BEGIN
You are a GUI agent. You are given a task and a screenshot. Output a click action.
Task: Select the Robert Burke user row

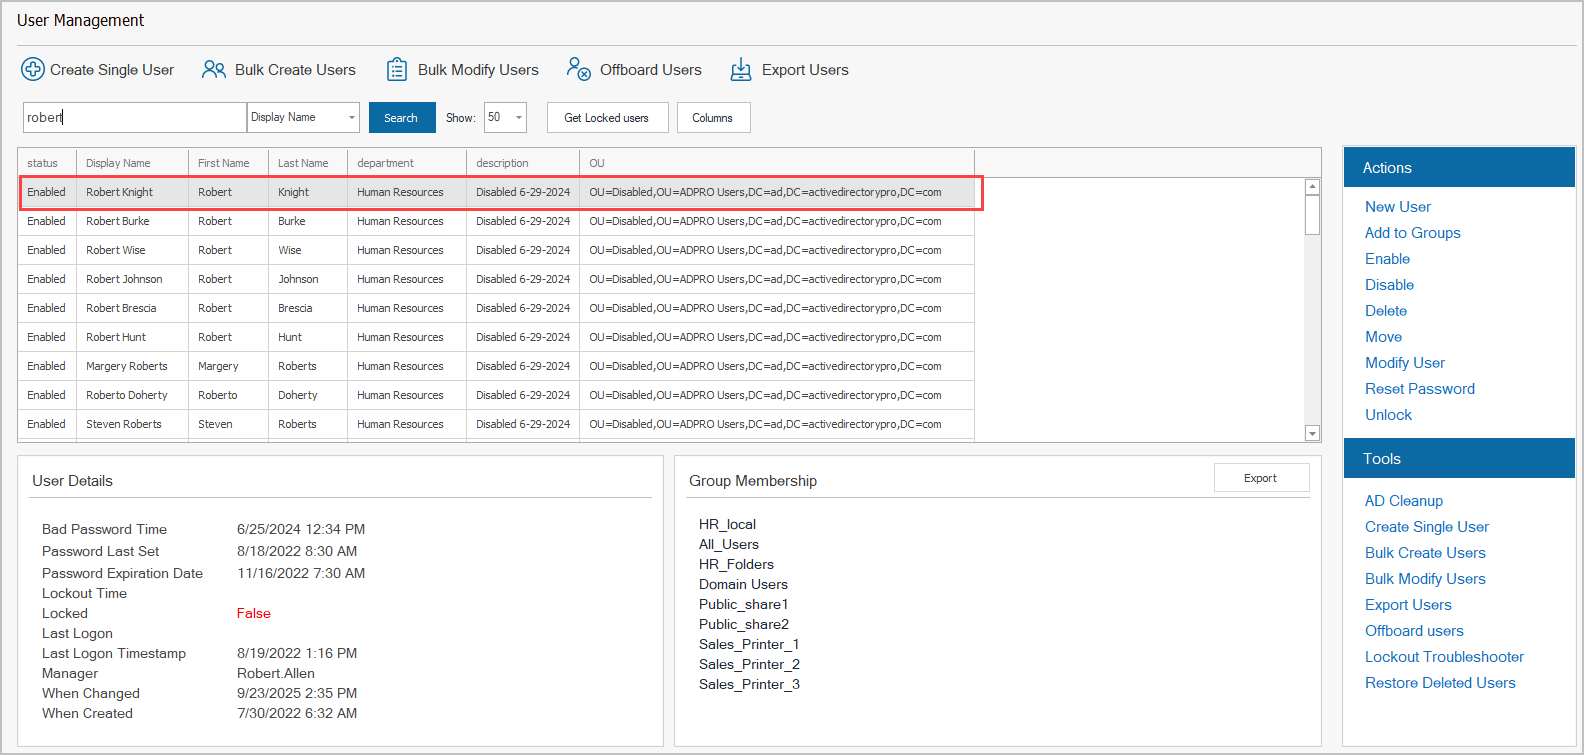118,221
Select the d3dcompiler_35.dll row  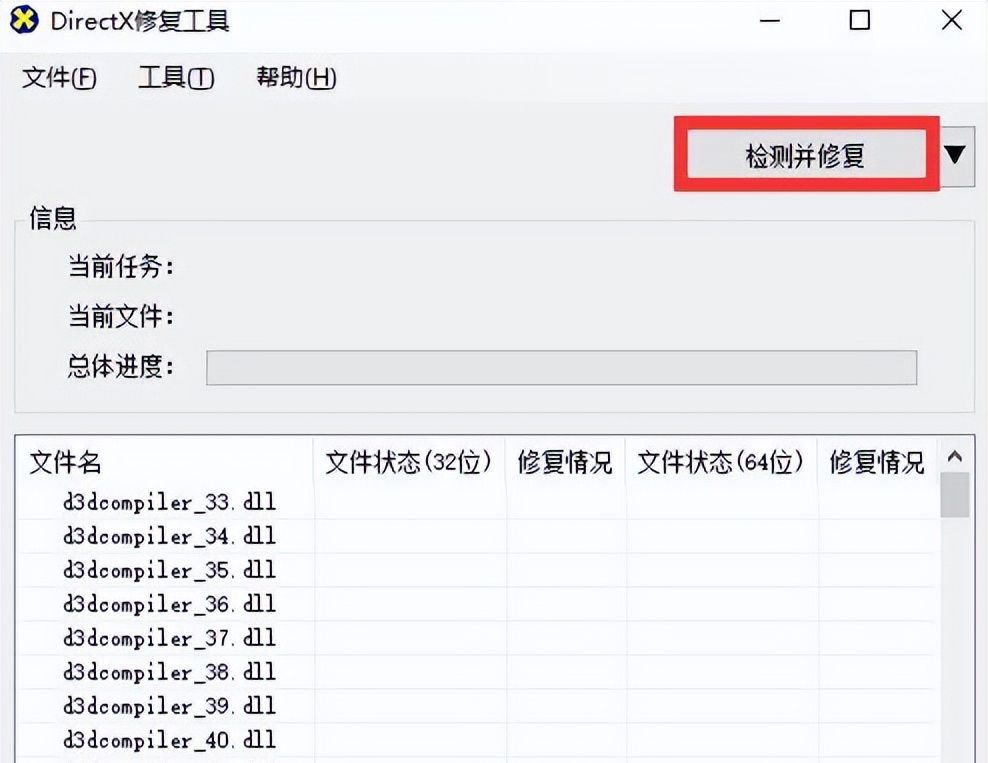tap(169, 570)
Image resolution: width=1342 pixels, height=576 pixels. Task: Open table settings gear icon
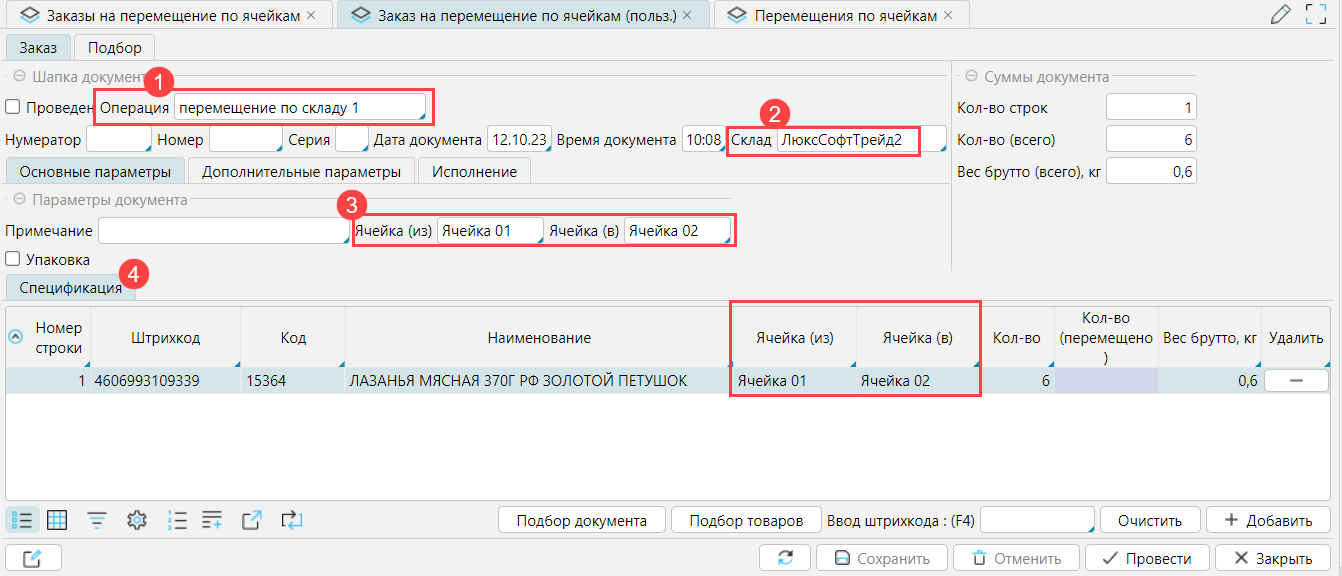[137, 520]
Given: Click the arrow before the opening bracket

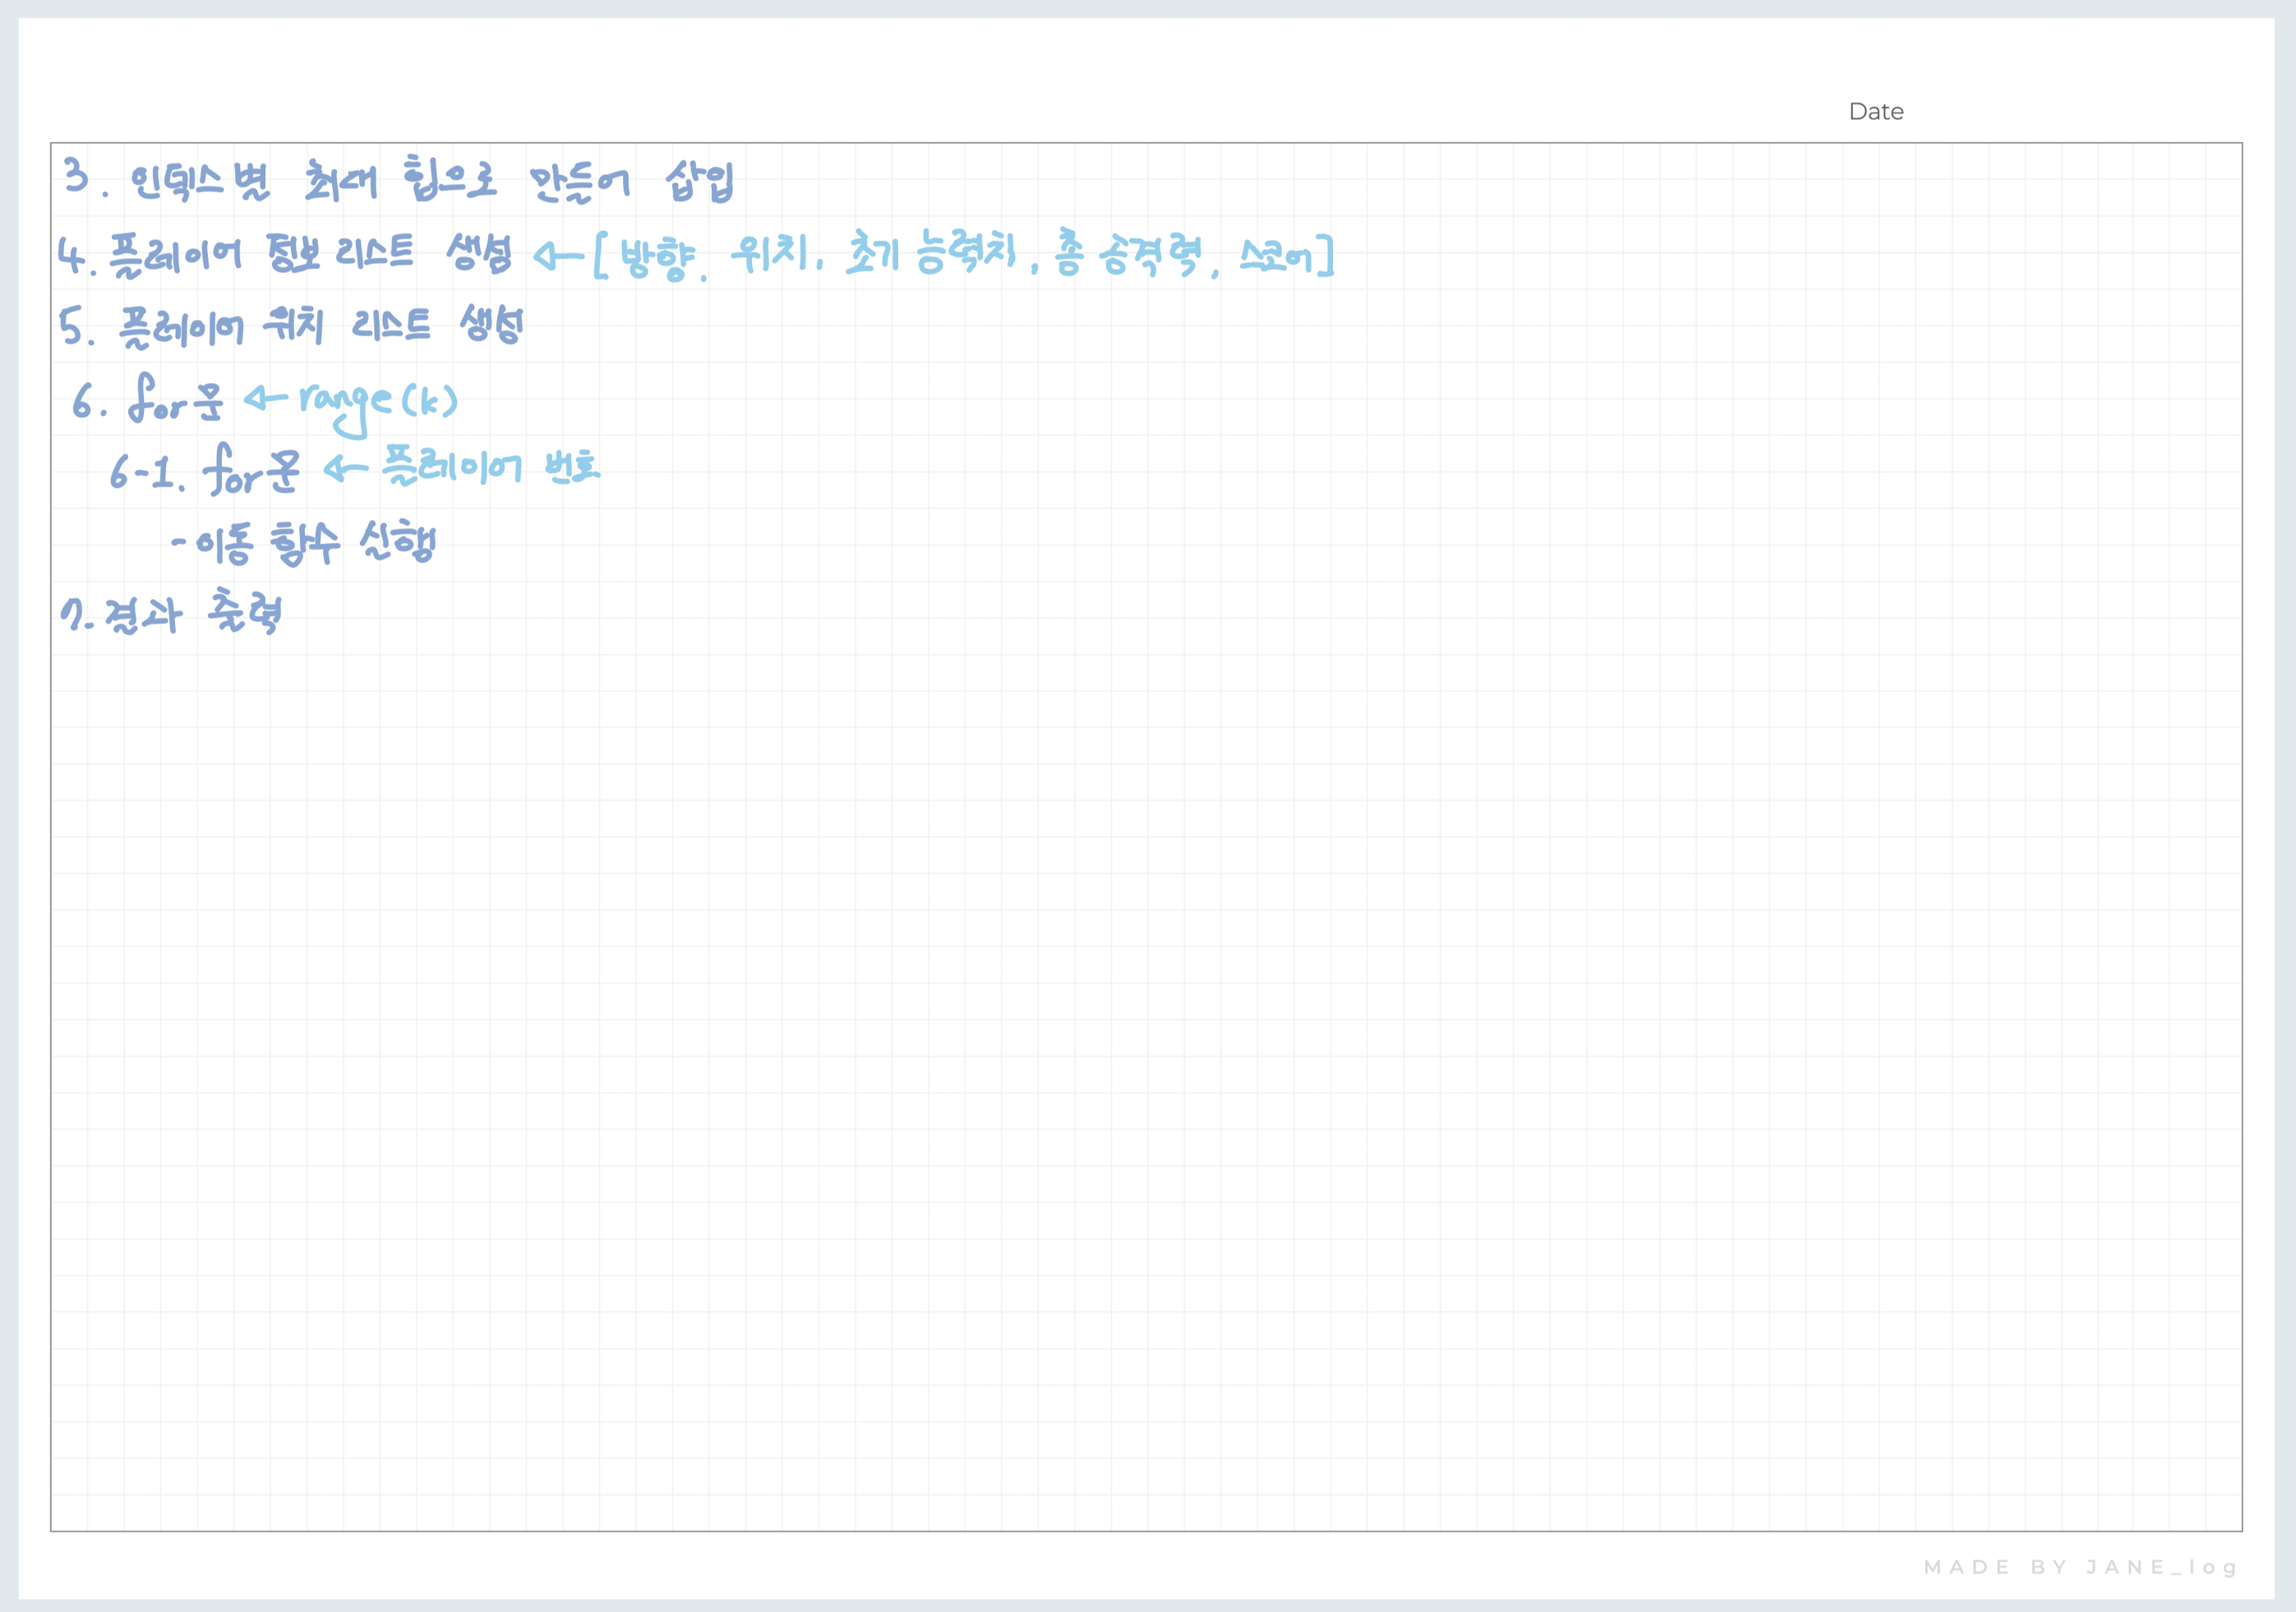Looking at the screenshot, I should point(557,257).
END
- _EXERCISE_:
Starting with the line that contains "Given: Click the" and going on through the end of the entries, both ends included, can you write out those lines as a numbered list, skipping blank lines and leaving the pictures out?

- _FULL RESPONSE_:
1. Given: Click the arrow before the opening bracket
2. Looking at the screenshot, I should point(557,257).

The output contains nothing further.